Hadi pet şişelerini geçtik, adam anahtarlığını atıyor sahaya! Boyunuz-posunuz devrilsin, size taraftar demek için bin şahit lazım! Kuralları da bilmiyorlar, hakem uyarılarını yaptı, sonra yardımcılarını yanına çağırdı, tekrarı halinde soyunma odasına gider ve maça çıkmaz, farkında mısınız?
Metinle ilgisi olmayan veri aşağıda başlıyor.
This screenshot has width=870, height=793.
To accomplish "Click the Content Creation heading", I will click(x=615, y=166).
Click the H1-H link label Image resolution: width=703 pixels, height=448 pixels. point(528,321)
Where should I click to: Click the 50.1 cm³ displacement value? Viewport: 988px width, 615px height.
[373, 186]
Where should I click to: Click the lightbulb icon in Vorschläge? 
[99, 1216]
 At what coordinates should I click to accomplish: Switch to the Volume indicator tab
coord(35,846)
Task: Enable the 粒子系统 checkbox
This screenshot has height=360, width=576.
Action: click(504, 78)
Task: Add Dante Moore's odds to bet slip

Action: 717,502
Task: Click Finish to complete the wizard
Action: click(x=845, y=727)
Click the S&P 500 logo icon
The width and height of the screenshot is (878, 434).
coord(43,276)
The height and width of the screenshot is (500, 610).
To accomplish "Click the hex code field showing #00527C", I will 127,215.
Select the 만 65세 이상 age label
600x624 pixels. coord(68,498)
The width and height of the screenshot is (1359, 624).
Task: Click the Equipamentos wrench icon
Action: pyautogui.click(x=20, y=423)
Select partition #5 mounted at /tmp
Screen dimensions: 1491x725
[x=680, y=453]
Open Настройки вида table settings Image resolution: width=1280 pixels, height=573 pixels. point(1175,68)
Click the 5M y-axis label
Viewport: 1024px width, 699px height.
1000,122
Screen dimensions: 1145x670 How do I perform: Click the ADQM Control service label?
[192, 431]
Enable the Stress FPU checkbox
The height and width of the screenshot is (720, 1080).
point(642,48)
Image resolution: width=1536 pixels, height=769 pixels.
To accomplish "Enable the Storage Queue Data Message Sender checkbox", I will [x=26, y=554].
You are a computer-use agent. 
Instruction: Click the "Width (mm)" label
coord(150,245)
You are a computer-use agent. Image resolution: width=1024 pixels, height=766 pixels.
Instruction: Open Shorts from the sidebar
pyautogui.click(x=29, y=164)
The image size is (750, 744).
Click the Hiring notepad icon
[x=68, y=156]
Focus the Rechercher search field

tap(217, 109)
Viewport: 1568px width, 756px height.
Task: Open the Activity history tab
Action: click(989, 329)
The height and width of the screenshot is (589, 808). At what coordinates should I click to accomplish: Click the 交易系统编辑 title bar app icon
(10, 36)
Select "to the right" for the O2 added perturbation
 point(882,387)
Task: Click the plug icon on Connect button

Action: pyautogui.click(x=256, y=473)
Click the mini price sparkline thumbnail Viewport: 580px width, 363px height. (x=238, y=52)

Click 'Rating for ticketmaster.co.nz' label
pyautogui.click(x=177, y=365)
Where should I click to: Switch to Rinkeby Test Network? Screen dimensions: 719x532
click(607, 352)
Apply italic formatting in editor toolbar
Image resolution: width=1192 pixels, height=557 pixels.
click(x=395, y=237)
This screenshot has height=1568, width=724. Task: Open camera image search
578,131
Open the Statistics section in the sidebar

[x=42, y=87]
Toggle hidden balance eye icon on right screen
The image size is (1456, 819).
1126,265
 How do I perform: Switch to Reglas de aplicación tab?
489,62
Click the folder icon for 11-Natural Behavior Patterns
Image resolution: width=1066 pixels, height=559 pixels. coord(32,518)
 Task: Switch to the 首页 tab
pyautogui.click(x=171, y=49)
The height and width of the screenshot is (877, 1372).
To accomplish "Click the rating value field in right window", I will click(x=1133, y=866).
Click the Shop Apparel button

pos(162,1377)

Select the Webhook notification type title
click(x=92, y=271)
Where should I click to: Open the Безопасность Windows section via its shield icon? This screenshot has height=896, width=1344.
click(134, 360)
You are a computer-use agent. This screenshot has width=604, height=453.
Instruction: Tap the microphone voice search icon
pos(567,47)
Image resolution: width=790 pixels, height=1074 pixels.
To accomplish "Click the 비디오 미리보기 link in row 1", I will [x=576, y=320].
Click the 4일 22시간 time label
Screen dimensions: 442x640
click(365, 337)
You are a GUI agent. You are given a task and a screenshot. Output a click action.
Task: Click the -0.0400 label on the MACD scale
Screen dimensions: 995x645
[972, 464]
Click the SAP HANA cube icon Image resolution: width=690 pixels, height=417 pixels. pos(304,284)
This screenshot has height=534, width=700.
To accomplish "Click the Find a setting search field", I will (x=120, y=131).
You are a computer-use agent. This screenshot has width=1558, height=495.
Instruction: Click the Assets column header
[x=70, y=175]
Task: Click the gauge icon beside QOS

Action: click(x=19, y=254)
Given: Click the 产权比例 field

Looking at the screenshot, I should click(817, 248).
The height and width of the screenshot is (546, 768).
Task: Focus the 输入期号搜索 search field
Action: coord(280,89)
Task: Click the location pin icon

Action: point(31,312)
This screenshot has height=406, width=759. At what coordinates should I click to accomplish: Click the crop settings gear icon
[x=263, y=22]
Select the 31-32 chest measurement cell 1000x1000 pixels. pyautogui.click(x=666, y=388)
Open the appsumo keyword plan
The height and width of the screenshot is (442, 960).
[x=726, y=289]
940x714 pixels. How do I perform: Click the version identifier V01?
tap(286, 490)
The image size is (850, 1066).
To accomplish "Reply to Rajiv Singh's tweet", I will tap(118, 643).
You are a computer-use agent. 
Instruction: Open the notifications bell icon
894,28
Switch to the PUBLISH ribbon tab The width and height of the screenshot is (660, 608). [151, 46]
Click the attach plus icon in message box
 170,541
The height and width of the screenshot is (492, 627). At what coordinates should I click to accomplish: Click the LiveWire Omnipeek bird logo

Yooo, bu işte bir bit yeniği var, adamların niyeti kötü, ikinci yarıda da aynı rezilliği sürdürdüler. Böylesi derbiye ilk kez tanıklık ettim, bunun altında başka bir şeyler var! Koca Fenerbahçe’nin taraftarı bu olamaz, acaba o kalabalık bunun için mi maça geldi? Niyetiniz ne? Hadi o olayları çıkaran, ya da yabancı maddeleri sahaya yağdıran sorumsuzları yanındaki sadece maç izlemek için gelenler niye uyarmaz, niye engellemez?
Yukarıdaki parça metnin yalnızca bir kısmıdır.